To the people of Dumasi, Ghana, land belongs to the dead, to the previous generations who settled and died on it. It also represents heritage, a cornerstone on which future generations can build their livelihoods. But they have seen their land disappear before their eyes. The Dumasi villagers soon will be resettled elsewhere. During my time here, I discovered a community in anguish, struggling spiritually with this reality and its corrosive effect on their very identity.
Their way of life has vanished. And their ancestors are mad.
In the 1980s, Ghana opened its market to foreign investors to re-energize the mining industry. With the launch of large-scale mining operations, numerous communities anchored to the land were forced to resettle in areas peripheral to the mining operations, rapidly losing their traditional livelihoods. Gone is their historical practice of harvesting cocoa, extracting gold and other minerals, and foraging the surrounding forests for provisions such as thyme and snails.

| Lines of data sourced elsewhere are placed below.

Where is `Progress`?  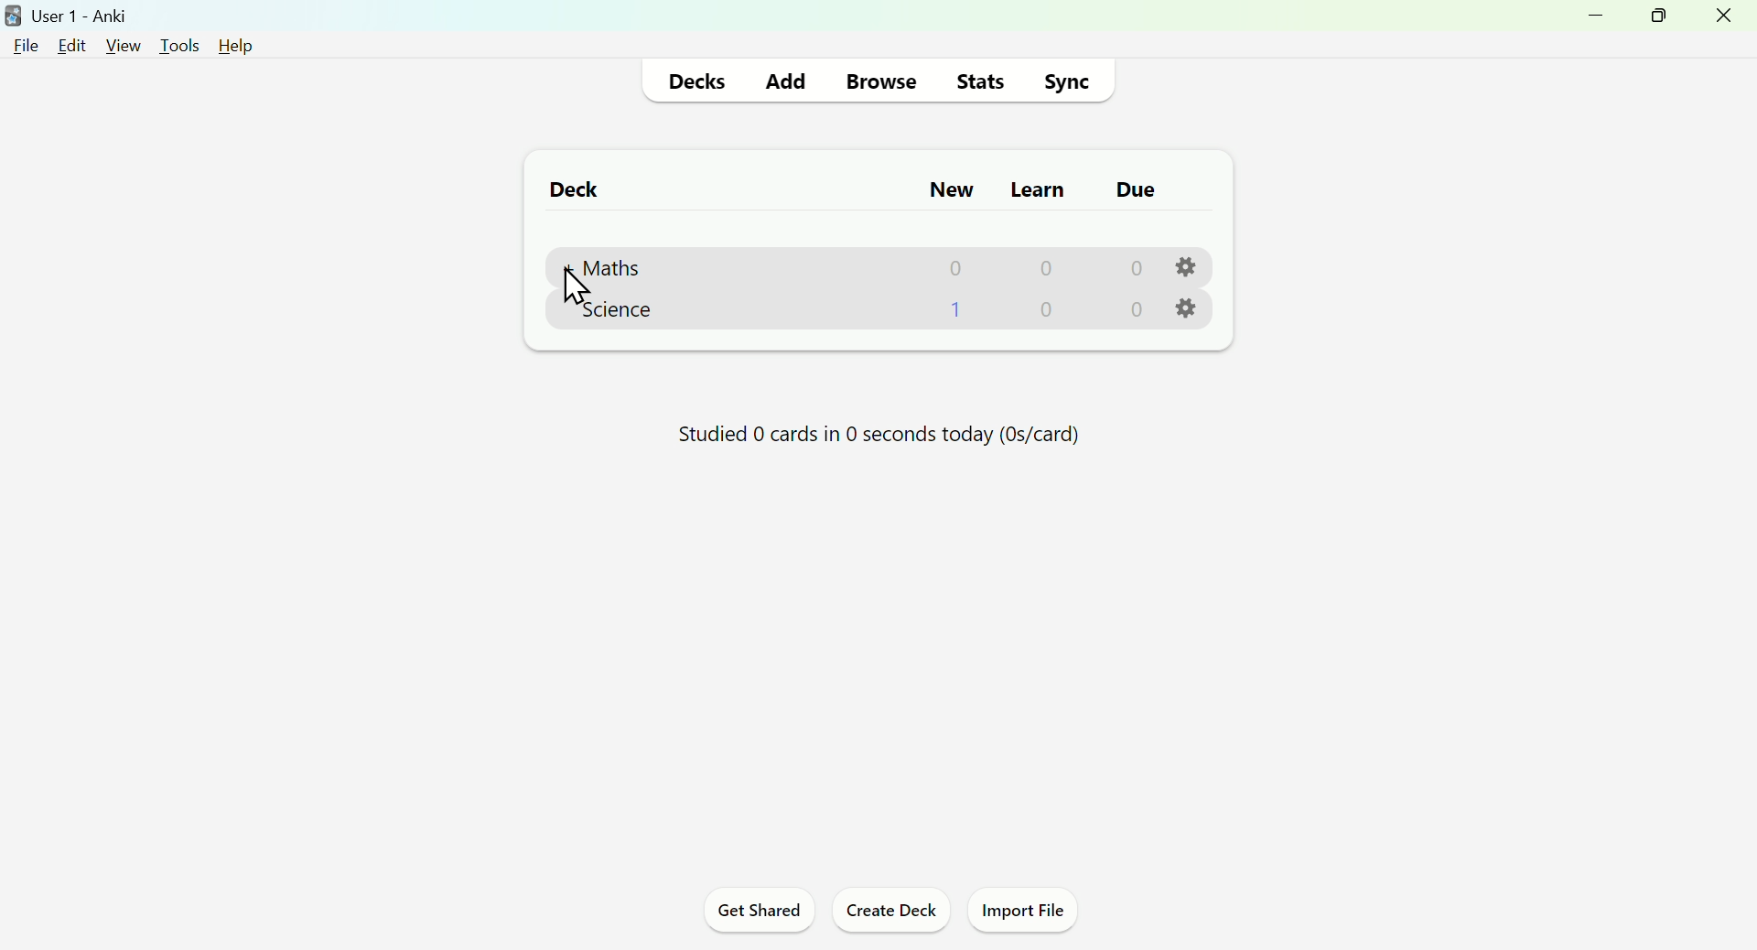
Progress is located at coordinates (880, 431).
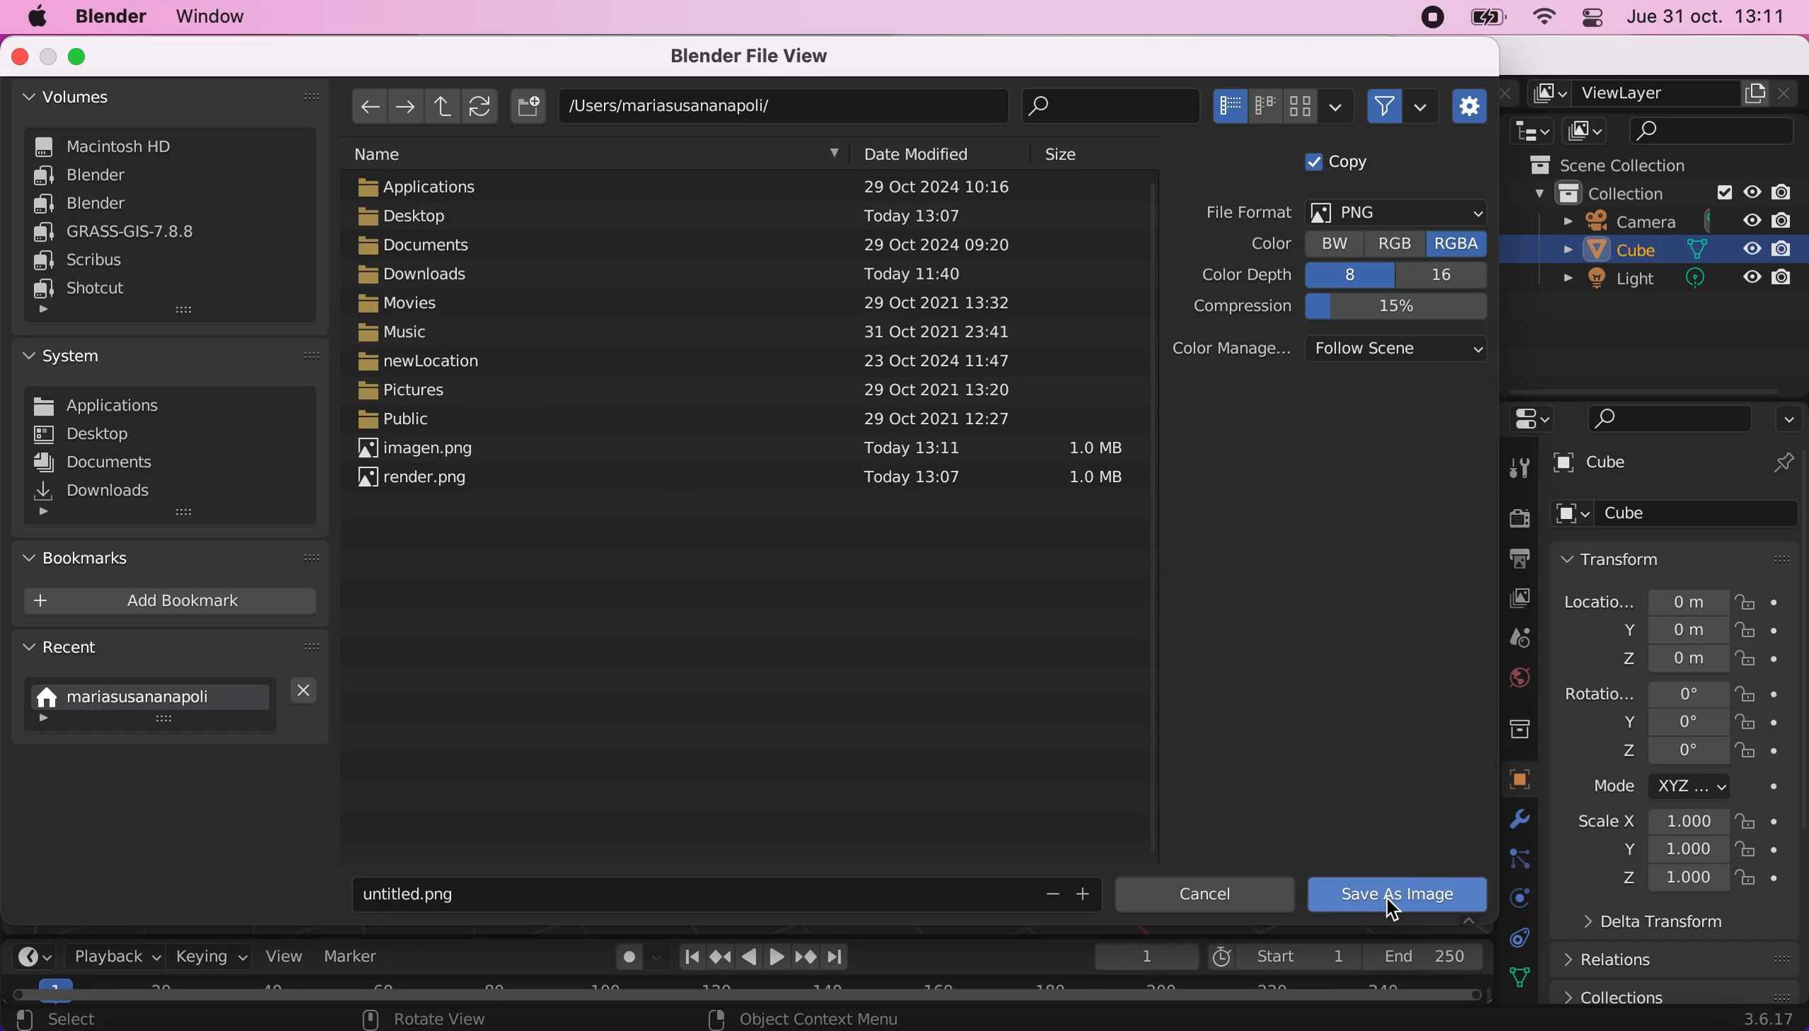  What do you see at coordinates (1659, 724) in the screenshot?
I see `rotation y` at bounding box center [1659, 724].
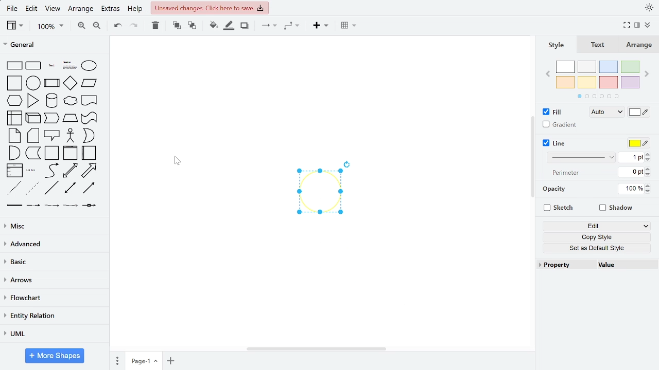  Describe the element at coordinates (637, 144) in the screenshot. I see `line color` at that location.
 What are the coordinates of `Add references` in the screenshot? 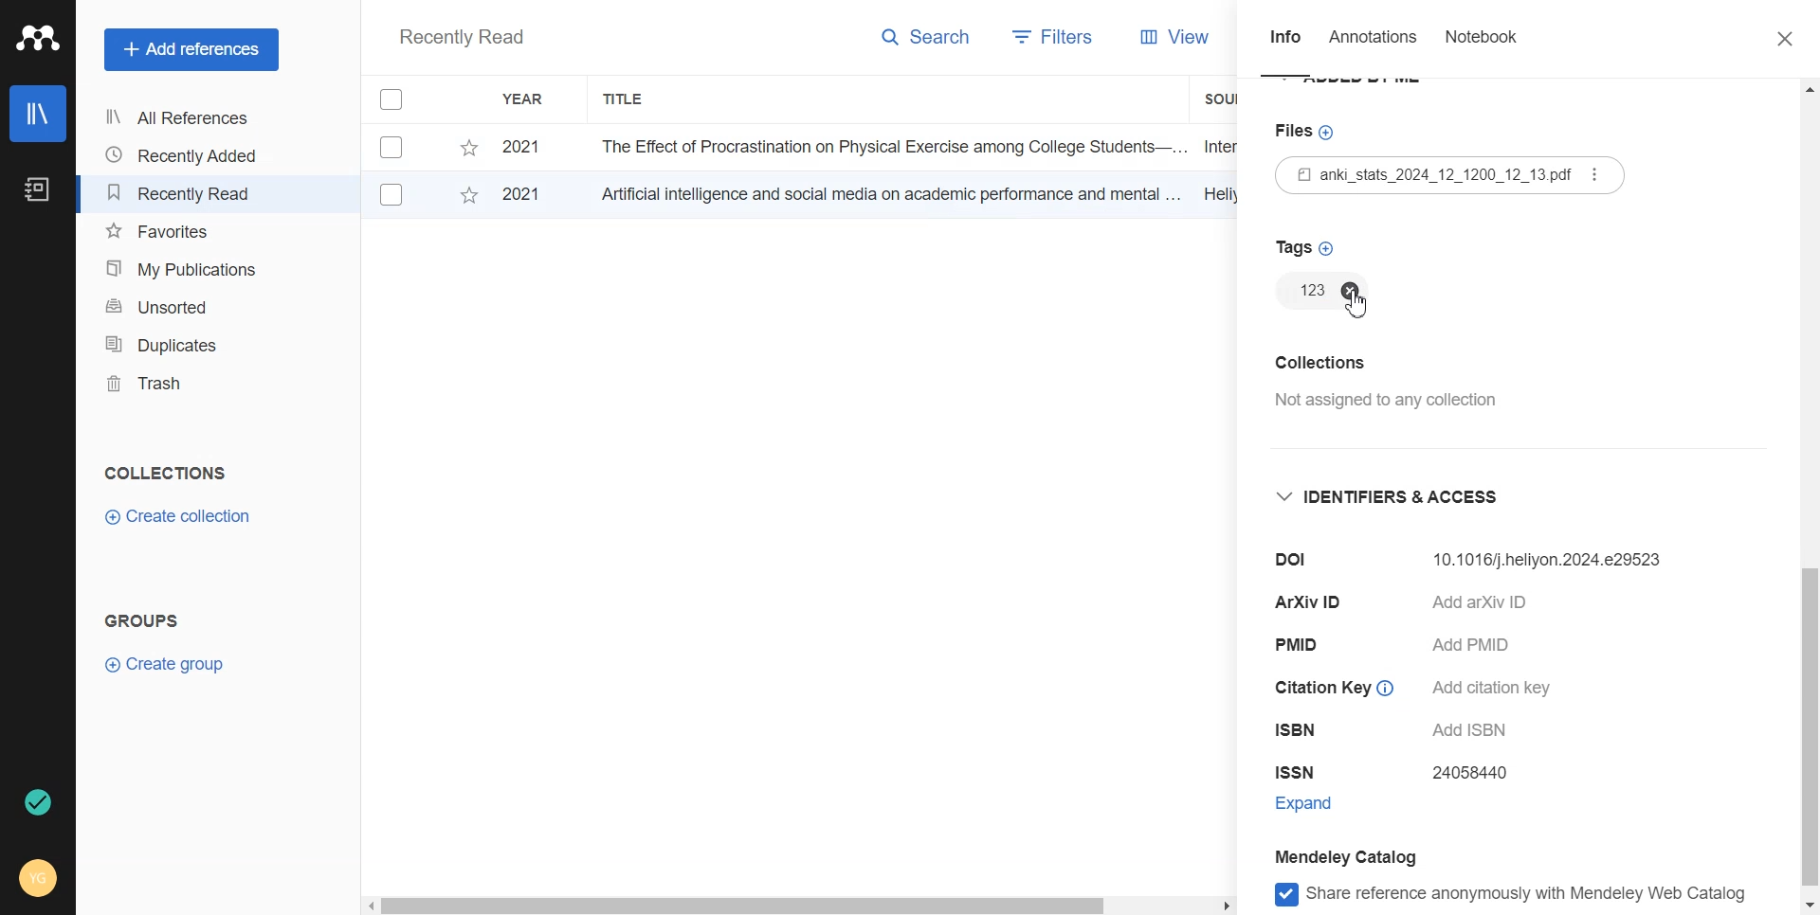 It's located at (191, 50).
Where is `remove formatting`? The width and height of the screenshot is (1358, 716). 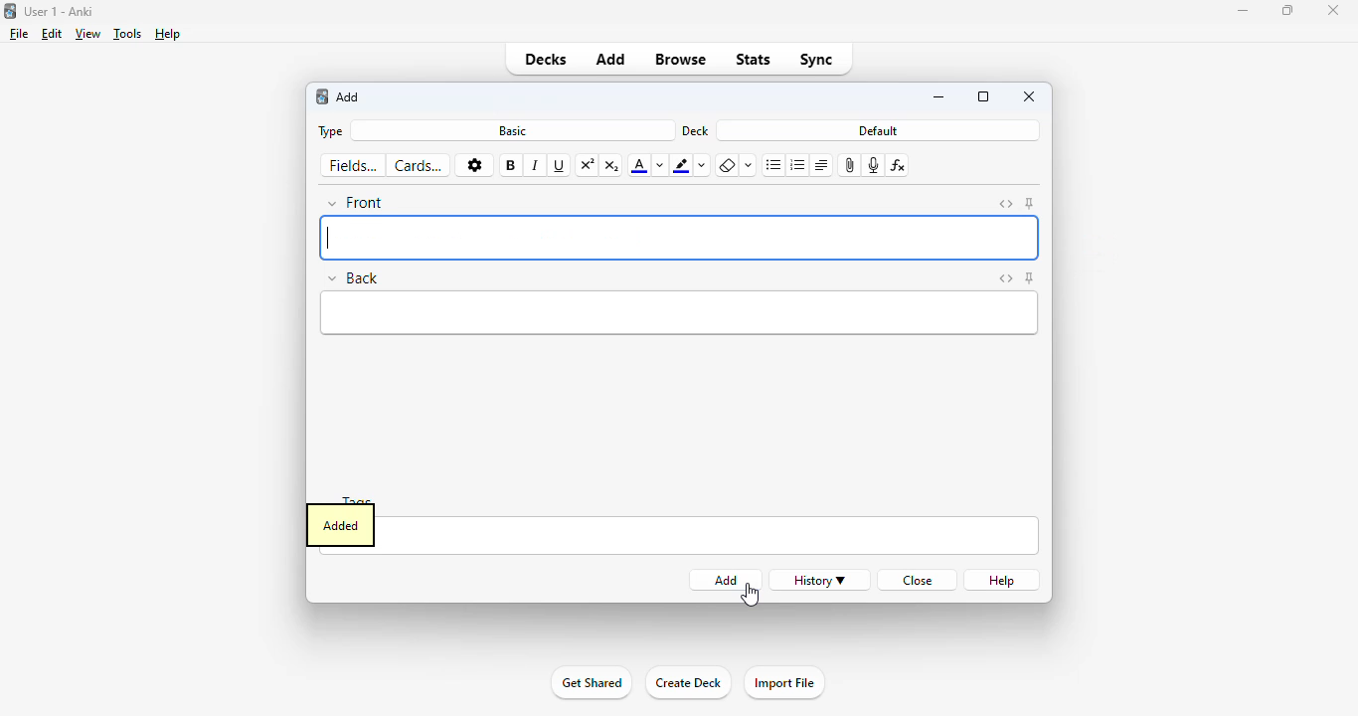 remove formatting is located at coordinates (727, 166).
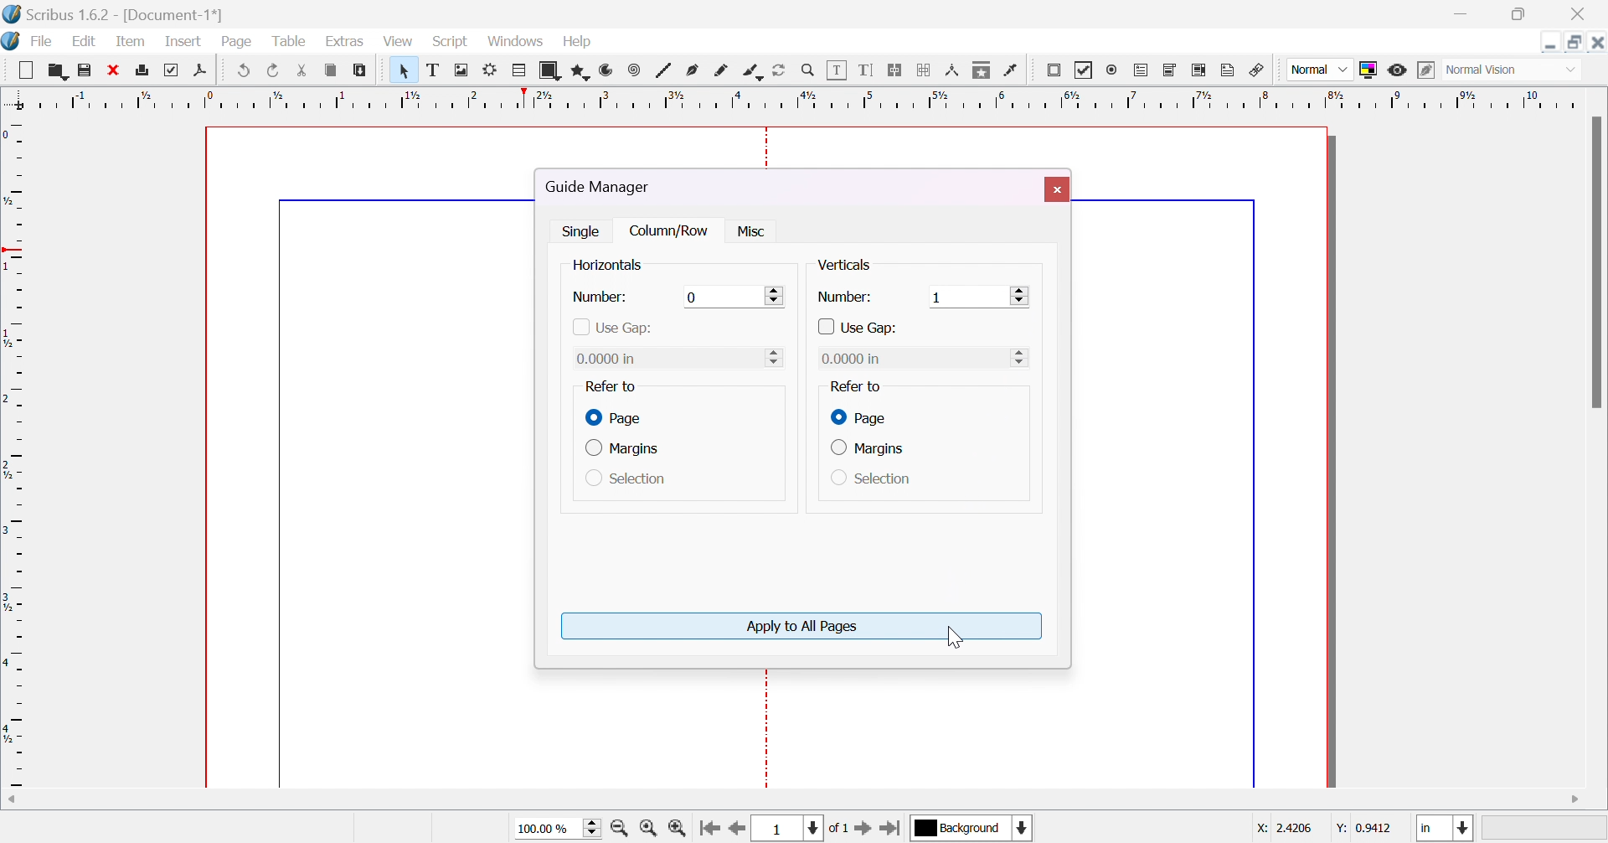 Image resolution: width=1608 pixels, height=843 pixels. Describe the element at coordinates (399, 70) in the screenshot. I see `Pointer` at that location.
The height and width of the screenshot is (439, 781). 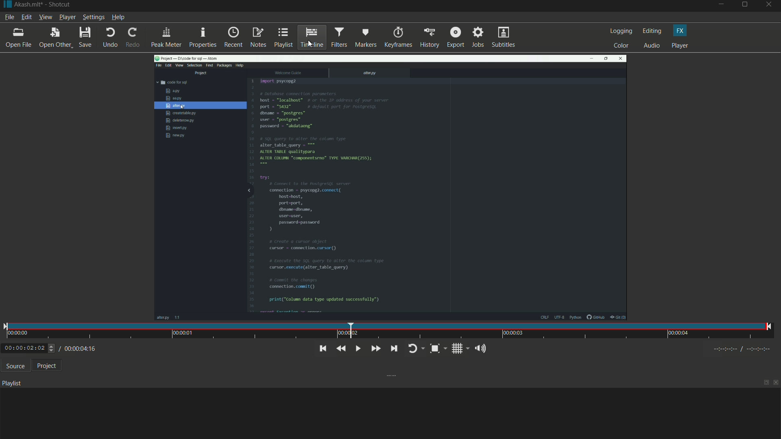 I want to click on quickly play backward, so click(x=341, y=349).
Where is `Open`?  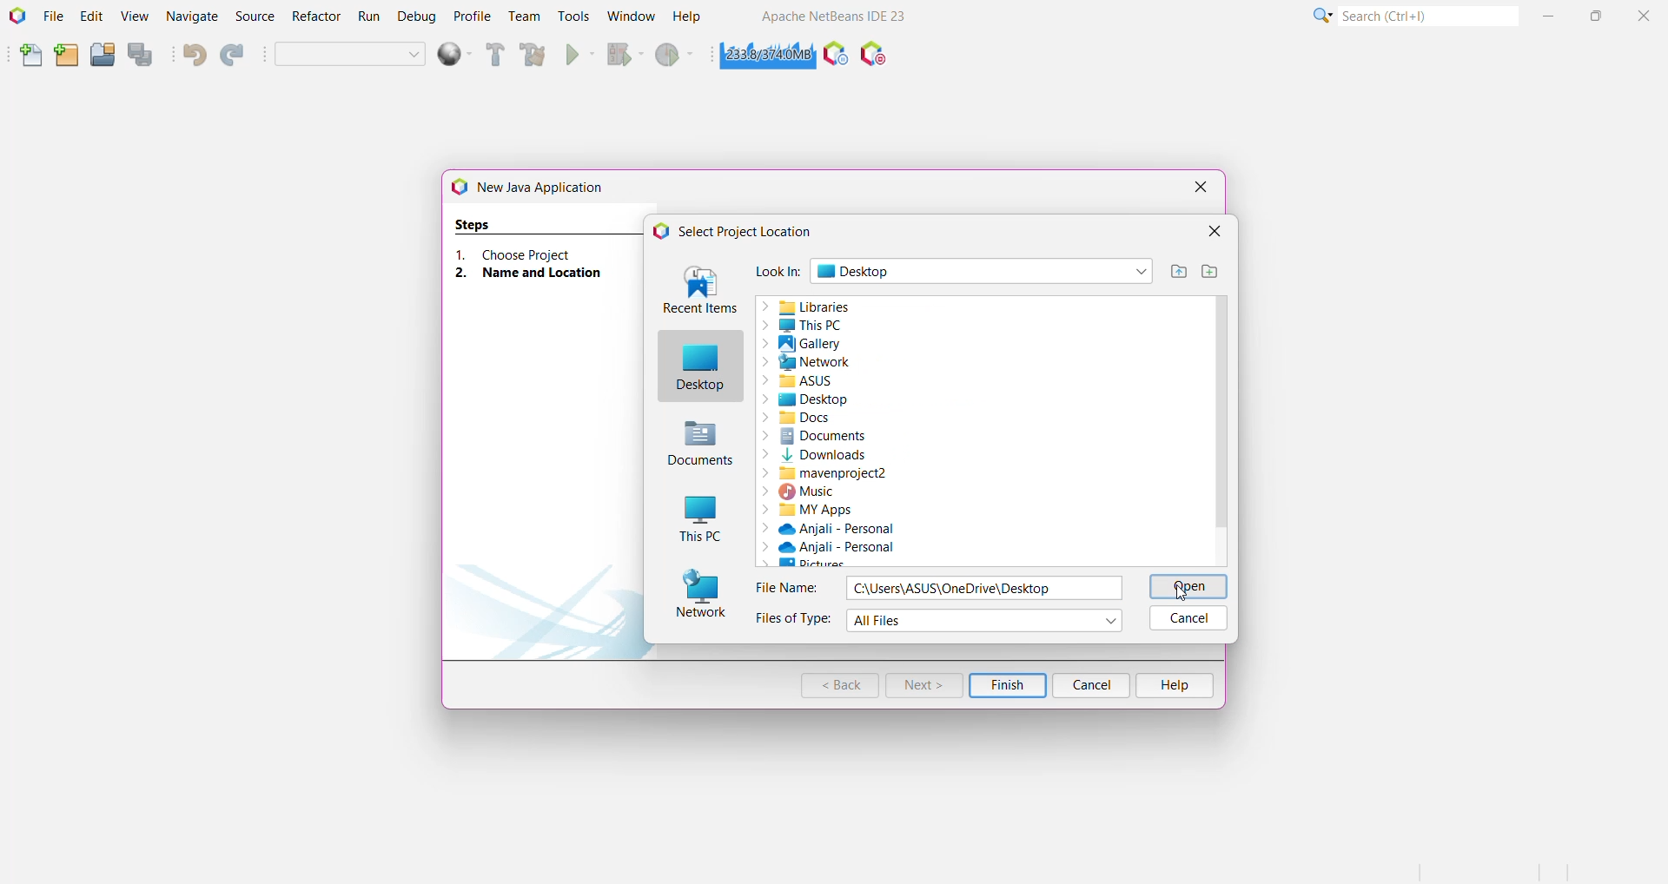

I came to Dumasi, which is about six hours from Accra, to learn about the realities of women and men as they confront this dramatic change. I saw women struggle to feed their families and keep them healthy. Men spoke of feeling deprived of their authority. And many people, especially community “chiefs,” are ashamed of how life in Dumasi has been uprooted. The chiefs – men who traditionally serve as mediators between the community and its ancestors – feel helpless in the midst of the community’s hardships. They are ultimately held accountable for the loss of land. Now, the chiefs have lost recognition and respect.
All of the houses in Dumasi have been spray-painted with the word “DONE.” It means that the home is ready to be demolished so that mining companies can expand their operations on the land.
I was saddened and frustrated by the helplessness I saw in men’s and women’s eyes here. But in the children, I witnessed a glimpse of hope.
Perhaps they are not “done” after all.